Right now errors are not signaled on test failures in most definitions of TEST-OP I looked at, so this is not something that is currently going on. Neither is this something that would stop working for anyone that has the signal-error-on-failure flags set for their test library, or is throwing errors explicitly.
I'd rather have to write code to handle errors when I *don't* want them, than have test failure not be an error.
If I'm running interactively, it's not a bother to deal with this as an error condition -- I can easily get out of the debugger. But writing a lot of code to catch `TEST-FAILURE` conditions and translate them into exit with non-zero status would be a pain.
Test libraries already have flags whether to signal errors on test failures or not. Having the condition be a sub-class of error would not only be annoying in the REPL, it would break whatever test automation code uses these flags, and it would change the behavior of TEST-OP, most of whose callers do not expect it to signal errors on test failures right now. This is a lot of breakage of thousands of existing systems, just to avoid doing the following in a few test automation scripts:
(handler-case (asdf:test-system "some-system") (asdf:test-op-test-failures (condition) (princ condition uiop:*stderr*) (uiop:quit 1)))
- slot for the failing asdf system could probably be avoided, the list failed test names could be enough, if the names are "fully qualified" i.e. include package or system name.
I don't think we can make any assumptions about the above -- there's no rule about how a programmer can assign test names in a library like FiveAM to packages.
FiveAM test names are symbols, so they already get printed with their package name in the implementation I did for FiveAM, without any extra work.
I would note also that getting a new library into Quicklisp for this is going to be a lot easier than getting a new ASDF into Quicklisp: Xach has for years refused to update the ASDF version in Quicklisp, and I don't see any reason to believe this will change.
As I mentioned before, I would like to avoid creating a whole library out of something that is a work-around to OPERATE not returning results.

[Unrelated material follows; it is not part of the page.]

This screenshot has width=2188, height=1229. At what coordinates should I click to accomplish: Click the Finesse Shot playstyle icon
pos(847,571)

Unfortunately, it seems there are both social and technical problems with updating ASDF. In particular I do not see a good mechanism for advertising the availability of this condition protocol to test libraries (there does not seem to be an established way of advertising new ASDF functionality other than the :ASDF3.3 :ASDF3.2 etc. keywords in *FEATURES*).
As Anton pointed out, this necessitates the libraries signaling a condition for test success, which necessitates a function like COMMON-TEST-RESULTS:COLLECT. While writing an implementation of that function, I realized I would need to add continue restarts (the only way to handle a condition without affecting control flow).

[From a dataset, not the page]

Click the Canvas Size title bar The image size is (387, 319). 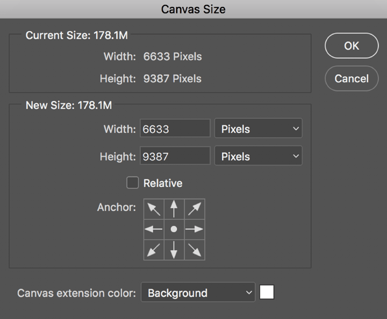194,9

Take all of this together, and it becomes apparent that avoiding ASDF to provide a more useful TEST-OP is, ironically, the way to go. It is simpler to drive communications down the stack by binding special variables to act as accumulators, than it is communicating up the stack with signals, handlers, and restarts. Putting this into a library means TEST-OP would still retain a use as a way to trigger test runs without knowing details about either the tests or the test library (the first half of this proposal), but it will unfortunately mean that ASDF will continue to have no say about what the effects of TEST-OP are (the second half of this proposal).